To-do list -
a. Reproduce the insurance market passage word for word, from "In recent years, forward-thinking" down to "to its members.".
b. Carry on writing the insurance market passage after its final sentence.

THE NEW INSURANCE MARKET

It's the right time to start a risk management program.

Associations depend on insurance programs to protect their members. Traditionally, employee benefit plans like health and life insurance are most prevalent and have proved an enduring, popular member benefit. It's easy to see why. An annual report from the Detroit Tooling Association, for example, identifies the insurance and benefit savings for members compared to dues paid. Some years, DTA's insurance programs saved members $40 for each dollar of dues paid.

In recent years, forward-thinking associations have developed new forms of coverage and plans answering specific member needs: The second ASAE/Wyatt Company Association Sponsored Property and Casualty Insurance Program Survey Report says one in four associations offers some form of liability or property insurance program to its members.

Known as the alternative insurance market, these programs provide better, less expensive coverage than traditional property and casualty policies. A standard insurance policy provides the same coverage to any type of business. Through owned or partly owned captive insurance companies, risk retention plans, purchasing groups, and self-insurance pools, associations can design industry-specific policies. The Bowling Proprietors Association of America, Arlington, Texas, for example, offers specialized coverage for scoring computers used in bowling centers.

In addition to association-owned captives, three common insurance alternatives are * Risk retention plans, in which a group of prospective policy holders agrees to share risk. Under federal law, these groups are in effect small insurance companies owned by the policy holders. They often cover product liability. * Purchasing groups, in which similar businesses can be pooled by an insurance company for a specific coverage. These programs are not limited by state; one local insurance company can cover every member of a national association. And while the financial risk falls on the insurance company, the association has some control over rates and coverage and reviews loss experience and dividends paid from any unused premium amounts. And, * Self-insurance pools, in which similar entities share their liability. Pools are subject to some state insurance laws. Policy holders own the program, sharing losses and dividends; the association may assist by contracting with a provider on behalf of members.

Given material -
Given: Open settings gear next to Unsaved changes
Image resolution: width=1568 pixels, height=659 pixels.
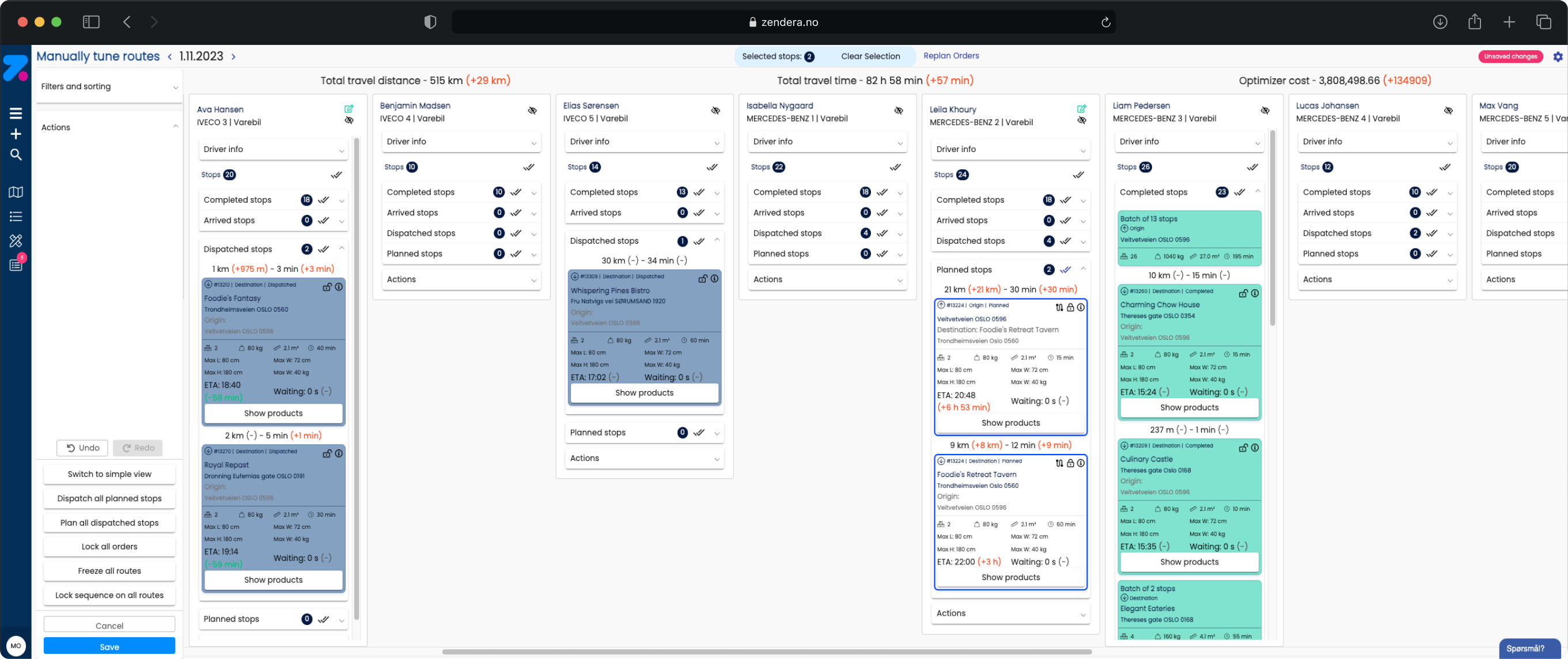Looking at the screenshot, I should 1558,56.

Answers -
a.
In recent years, forward-thinking associations have developed new forms of coverage and plans answering specific member needs: The second ASAE/Wyatt Company Association Sponsored Property and Casualty Insurance Program Survey Report says one in four associations offers some form of liability or property insurance program to its members.

b.
Market realities

Does one of these alternative insurance market programs fit your needs? Here are six questions to help you decide. You'll need a membership survey to get some of the data and an insurance administrator or consultant to interpret it. 1. Do you have a sufficient number of members (or prospects) to support a risk management program of your own? There are two aspects to this question.

First, like everything else, insurance costs less if purchased in volume. Administrative costs don't vary much regardless of the number of participants, so to achieve economies of scale you need at least $1 million in combined premiums. (Keep in mind that dollar amounts in such a variable field are hard to specify.) If the present total premium paid by your membership is very low, you'll need a substantial number of participants. However, if they pay large individual premiums for the coverage you're considering, as few as 15 participants may suffice.

Second, an association- or member-owned program usually needs insurance itself--called reinsurance--to prevent devastating loss through large claims. You need substantial combined membership premium for a liability or product liability program to attract a reinsurer.

A typical program might offer a $1 million policy to association members. To cover that $1 million of liability, the association buys a reinsurance policy that could reimburse up to $750,000 above the first $250,000 of coverage. Additional capital requirements, which vary depending on the type of business a policy insures, should be analyzed by you or your consultant. 2. Is competition from the traditional insurance industry for your members' business very intense?

In some classes of insurance business--such as homeowners or retail store programs--insurance companies offer a product that must be competitively priced to succeed.

Use my rule of thumb to test the competition. The insurance market runs in a four- to six-year cycle. In a hard market, insurers write few policies and rates go up. Insurers thus stabilize their income and eventually begin to seek more business, bringing rates down and softening the market. When the pricing of policies threatens income, rates rise and the market hardens again.

According to my rule, your future program holds promise if in the soft cycle there are 10 or fewer regular insurance company competitors and in the hard cycle one or two competitors.

The current soft market--three years old and predicted to last another year to year and a half--is opportune for starting an insurance program. Competition is usually hotter in the soft cycle, but a specialized association program can win customers now and keep premiums low when the hard cycle hits. Reinsurance is readily available now. You can't guarantee your reinsurance rates won't go up come the harder market, but reinsurers continue programs based on profit; if your program gets off to a good start during the soft market, chances are your reinsurance will be renewed in following years. 3. Do members' current premiums swing unpredictably?

This is a marketing question. If rates are level, your members are probably content. Insurance buyers become very unhappy when they are subject to unexplained insurance cycles that cannot be built into their product or service costs. Find out with your member survey. 4. Does your competition combine exposure inherent in members' business with more hazardous classes of business?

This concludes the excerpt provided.